Dampak negatif dari gaya kepemimpinan otoriter adalah potensi-potensi
yang sebenarnya ada dan dimilki oleh masing-masing anggota staf kerja tidak
bangkit, tidak tergugah dan tidak tersalur secara kreatif. Suasana kerjasama yang
dinamis dan kreatif dikalangan anggota-anggota staf akan memudahkan pemecahan
setiap problema yang dihadapi akan hilang karena situasi kepemimpinan.
2. Tipe
Laissez Faire
Lebih lanjut Lamberi dan Indrafachrudi (1983:53) menyatakan pada tipe
kepemimpinan Laissez Faire, pemimpin memberikan kebebasan yang seluas-luasnya
kepada masing-masing anggota staf untuk apa saja yang akan dikerjakan untuk
pelaksanaan tugas-tugas jabatan mereka. Mereka mengambil keputusan-keputusan,
penetapan prosedur kerja, penetapan dengan siapa dia hendak bekerjasama.
Pemimpin tipe seperti ini akan menyerahkan sepenuhnya pada para bawahannya
untuk menyelesaikan pekerjaan-pekerjaan yang menjadi tanggung jawabnya, setelah
menerangkan tujuan. Ia hanya akan menerima laporan-laporan hasilnya dengan
tidak terlalu jauh ikut campur atau mengambil inisiatif. Semua pekerjaan
tergantung inisiatif dan prakarsa dari bawahannya. Dengan demikian, pemimpin
dianggap cukup memberikan kesempatan pada para bawahannya untuk bekerja bebas
tanpa kekangan.
Suasana
kerja yang demikian akan menimbulkan dampak negatif diantaranya adalah timbul
kekacauan-kekacauan, tabrakan, konflik, dan kesimpang-siuran kerja dan wewenang
karena pemimpin sama sekali tidak berperan menyatukan, mengarahkan,
mengkoordinasi, dan menggerakkan agar setiap anggota kelompok yang memiliki cita-sita, sifat dan
karakteristik yang berbeda dapat bekerjasama dengan baik.
3. Tipe
demokratis
Asmani
(2009:102) menyatakan bahwa pemimpin yang demokratis menganggap dirinya sebagai
bagian dari kelompoknya dan bersama-sama dengan kelompoknya berusaha
bertanggung jawab tentang pelaksanaan tujuannya. Setiap anggota dianggap
sebagai potensi yang berharga dalam usaha pencapaian tujuan yang diinginkan.

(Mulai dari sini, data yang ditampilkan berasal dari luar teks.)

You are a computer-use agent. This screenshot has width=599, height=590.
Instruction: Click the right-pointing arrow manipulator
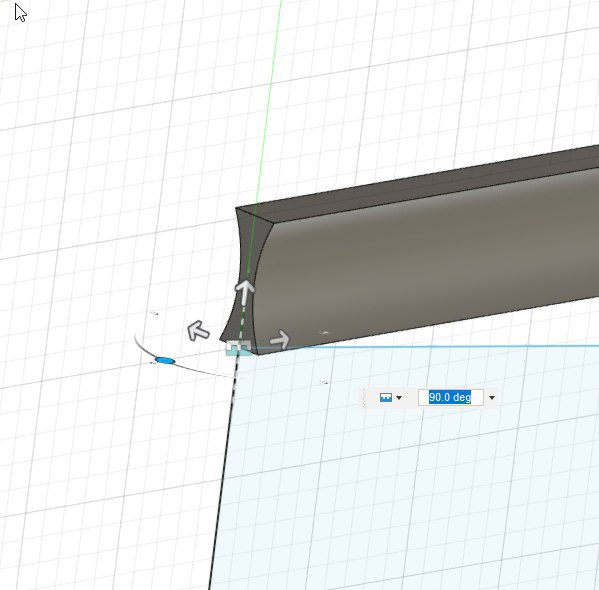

Menurut Kartono (2010 : 86), kekuatan kepemimpinan demokratis bukan terletak
pada sosok individu pemimpin itu sendiri, tetapi terletak pada partisipasi
aktif anggota staf. Kepemimpinan demokratis adalah pemimpin yang menghargai
potensi setiap individu, tidak segan mendengarkan masukan dari bawahan, bersedia
mengakui keahlian anggotanya dalam bidangnya masing-masing dan mampu
memanfaatkan kapasitas anggotanya seefektif mungkin. Dengan demikian, pemimpin
demokratis berfungsi sebagai katalisator yang berfungsi untuk mempercepat
dinamisme dan kerjasama untuk mencapai tujuan organisasi dengan cara yang
paling cocok dengan jiwa kelompok dan situasinya.
4. Tipe
Karismatis
Tipe karismatis menurut Kartono (2010 :
81), merupakan pemimpin yang memiliki energi dan pembawaan yang mampu
mempengaruhi orang lain sehingga mempunyai pengikut yang banyak jumlahnya.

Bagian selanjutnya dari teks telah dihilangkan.